DATA FOR ANALYSIS Start Marker
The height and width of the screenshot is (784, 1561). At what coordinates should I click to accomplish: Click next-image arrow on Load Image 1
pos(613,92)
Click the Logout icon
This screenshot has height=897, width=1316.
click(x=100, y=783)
DATA FOR ANALYSIS End Marker
Could you transcribe every entry exactly, without altering anything?

The height and width of the screenshot is (784, 1561). At what coordinates should I click to accomplish: Click next-image arrow on Load Image 1
pos(613,92)
Click the Logout icon
This screenshot has height=897, width=1316.
click(x=100, y=783)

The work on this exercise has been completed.